* **Work to be completed**:
Reproduce the entries below in full and without error.

* **Stored records**:
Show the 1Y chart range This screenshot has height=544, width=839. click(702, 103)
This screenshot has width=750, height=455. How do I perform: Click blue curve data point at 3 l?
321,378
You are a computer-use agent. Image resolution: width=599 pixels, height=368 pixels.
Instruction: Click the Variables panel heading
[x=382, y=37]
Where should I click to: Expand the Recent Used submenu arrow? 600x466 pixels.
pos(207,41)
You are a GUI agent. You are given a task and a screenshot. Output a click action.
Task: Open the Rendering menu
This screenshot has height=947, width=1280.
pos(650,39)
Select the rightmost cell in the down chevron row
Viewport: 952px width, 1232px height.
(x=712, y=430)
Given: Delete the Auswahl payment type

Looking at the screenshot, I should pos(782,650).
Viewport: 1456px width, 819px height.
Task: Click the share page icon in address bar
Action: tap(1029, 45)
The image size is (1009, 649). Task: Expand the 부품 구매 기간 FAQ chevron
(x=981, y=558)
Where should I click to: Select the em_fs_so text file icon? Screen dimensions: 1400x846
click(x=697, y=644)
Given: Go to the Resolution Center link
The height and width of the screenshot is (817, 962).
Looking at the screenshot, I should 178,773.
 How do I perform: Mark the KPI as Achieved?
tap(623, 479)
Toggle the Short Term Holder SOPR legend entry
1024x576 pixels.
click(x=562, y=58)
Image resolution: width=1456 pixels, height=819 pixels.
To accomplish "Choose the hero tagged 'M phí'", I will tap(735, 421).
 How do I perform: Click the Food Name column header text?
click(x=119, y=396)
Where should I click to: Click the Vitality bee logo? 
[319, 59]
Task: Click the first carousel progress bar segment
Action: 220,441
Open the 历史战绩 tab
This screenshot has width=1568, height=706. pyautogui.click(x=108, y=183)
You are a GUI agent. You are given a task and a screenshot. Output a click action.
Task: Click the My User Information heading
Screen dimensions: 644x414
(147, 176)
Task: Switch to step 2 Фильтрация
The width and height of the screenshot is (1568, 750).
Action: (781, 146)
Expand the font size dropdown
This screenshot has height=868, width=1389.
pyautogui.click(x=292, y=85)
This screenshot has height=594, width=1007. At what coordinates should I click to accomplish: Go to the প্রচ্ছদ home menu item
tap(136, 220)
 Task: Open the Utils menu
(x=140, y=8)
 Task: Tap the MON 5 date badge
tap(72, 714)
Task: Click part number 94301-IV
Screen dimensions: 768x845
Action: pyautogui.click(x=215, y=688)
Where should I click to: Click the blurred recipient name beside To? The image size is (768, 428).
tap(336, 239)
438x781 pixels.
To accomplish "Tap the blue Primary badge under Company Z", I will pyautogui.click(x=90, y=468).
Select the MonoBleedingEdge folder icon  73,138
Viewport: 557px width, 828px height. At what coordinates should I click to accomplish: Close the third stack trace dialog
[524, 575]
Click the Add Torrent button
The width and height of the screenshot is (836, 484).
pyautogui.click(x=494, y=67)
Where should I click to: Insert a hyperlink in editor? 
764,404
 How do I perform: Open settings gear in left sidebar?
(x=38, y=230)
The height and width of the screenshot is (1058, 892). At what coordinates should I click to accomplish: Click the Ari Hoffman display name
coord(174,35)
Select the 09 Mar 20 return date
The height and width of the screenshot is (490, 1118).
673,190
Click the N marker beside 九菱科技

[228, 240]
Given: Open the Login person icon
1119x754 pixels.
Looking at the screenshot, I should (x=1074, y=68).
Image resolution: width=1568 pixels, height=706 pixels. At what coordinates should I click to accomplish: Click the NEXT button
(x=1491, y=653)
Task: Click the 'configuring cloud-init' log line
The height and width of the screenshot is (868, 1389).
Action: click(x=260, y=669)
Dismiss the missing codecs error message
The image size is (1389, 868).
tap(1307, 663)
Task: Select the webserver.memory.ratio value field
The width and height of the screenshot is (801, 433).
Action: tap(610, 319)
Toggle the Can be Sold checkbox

* **Reply**:
Show the 1Y chart range This screenshot has height=544, width=839. click(702, 103)
This screenshot has width=750, height=455. How do I perform: Click blue curve data point at 3 l?
321,378
You are a computer-use agent. Image resolution: width=599 pixels, height=368 pixels.
Instruction: Click the Variables panel heading
[x=382, y=37]
Where should I click to: Expand the Recent Used submenu arrow? 600x466 pixels.
pos(207,41)
You are a GUI agent. You are given a task and a screenshot. Output a click action.
Task: Open the Rendering menu
This screenshot has height=947, width=1280.
pos(650,39)
Select the rightmost cell in the down chevron row
Viewport: 952px width, 1232px height.
(x=712, y=430)
Given: Delete the Auswahl payment type

Looking at the screenshot, I should pos(782,650).
Viewport: 1456px width, 819px height.
Task: Click the share page icon in address bar
Action: tap(1029, 45)
The image size is (1009, 649). Task: Expand the 부품 구매 기간 FAQ chevron
(x=981, y=558)
Where should I click to: Select the em_fs_so text file icon? Screen dimensions: 1400x846
click(x=697, y=644)
Given: Go to the Resolution Center link
The height and width of the screenshot is (817, 962).
Looking at the screenshot, I should 178,773.
 How do I perform: Mark the KPI as Achieved?
tap(623, 479)
Toggle the Short Term Holder SOPR legend entry
1024x576 pixels.
click(x=562, y=58)
Image resolution: width=1456 pixels, height=819 pixels.
To accomplish "Choose the hero tagged 'M phí'", I will tap(735, 421).
 How do I perform: Click the Food Name column header text?
click(x=119, y=396)
Where should I click to: Click the Vitality bee logo? 
[319, 59]
Task: Click the first carousel progress bar segment
Action: 220,441
Open the 历史战绩 tab
This screenshot has width=1568, height=706. pyautogui.click(x=108, y=183)
You are a GUI agent. You are given a task and a screenshot. Output a click action.
Task: Click the My User Information heading
Screen dimensions: 644x414
(147, 176)
Task: Switch to step 2 Фильтрация
The width and height of the screenshot is (1568, 750).
Action: (781, 146)
Expand the font size dropdown
This screenshot has height=868, width=1389.
pyautogui.click(x=292, y=85)
This screenshot has height=594, width=1007. At what coordinates should I click to accomplish: Go to the প্রচ্ছদ home menu item
tap(136, 220)
 Task: Open the Utils menu
(x=140, y=8)
 Task: Tap the MON 5 date badge
tap(72, 714)
Task: Click part number 94301-IV
Screen dimensions: 768x845
Action: pyautogui.click(x=215, y=688)
Where should I click to: Click the blurred recipient name beside To? The image size is (768, 428).
tap(336, 239)
438x781 pixels.
To accomplish "Tap the blue Primary badge under Company Z", I will pyautogui.click(x=90, y=468).
Select the MonoBleedingEdge folder icon  73,138
Viewport: 557px width, 828px height. At what coordinates should I click to accomplish: Close the third stack trace dialog
[524, 575]
Click the Add Torrent button
The width and height of the screenshot is (836, 484).
pyautogui.click(x=494, y=67)
Where should I click to: Insert a hyperlink in editor? 
764,404
 How do I perform: Open settings gear in left sidebar?
(x=38, y=230)
The height and width of the screenshot is (1058, 892). At what coordinates should I click to accomplish: Click the Ari Hoffman display name
coord(174,35)
Select the 09 Mar 20 return date
The height and width of the screenshot is (490, 1118).
673,190
Click the N marker beside 九菱科技

[228, 240]
Given: Open the Login person icon
1119x754 pixels.
Looking at the screenshot, I should (x=1074, y=68).
Image resolution: width=1568 pixels, height=706 pixels. At what coordinates should I click to accomplish: Click the NEXT button
(x=1491, y=653)
Task: Click the 'configuring cloud-init' log line
The height and width of the screenshot is (868, 1389).
Action: click(x=260, y=669)
Dismiss the missing codecs error message
The image size is (1389, 868).
tap(1307, 663)
Task: Select the webserver.memory.ratio value field
The width and height of the screenshot is (801, 433).
Action: tap(610, 319)
Toggle the Can be Sold checkbox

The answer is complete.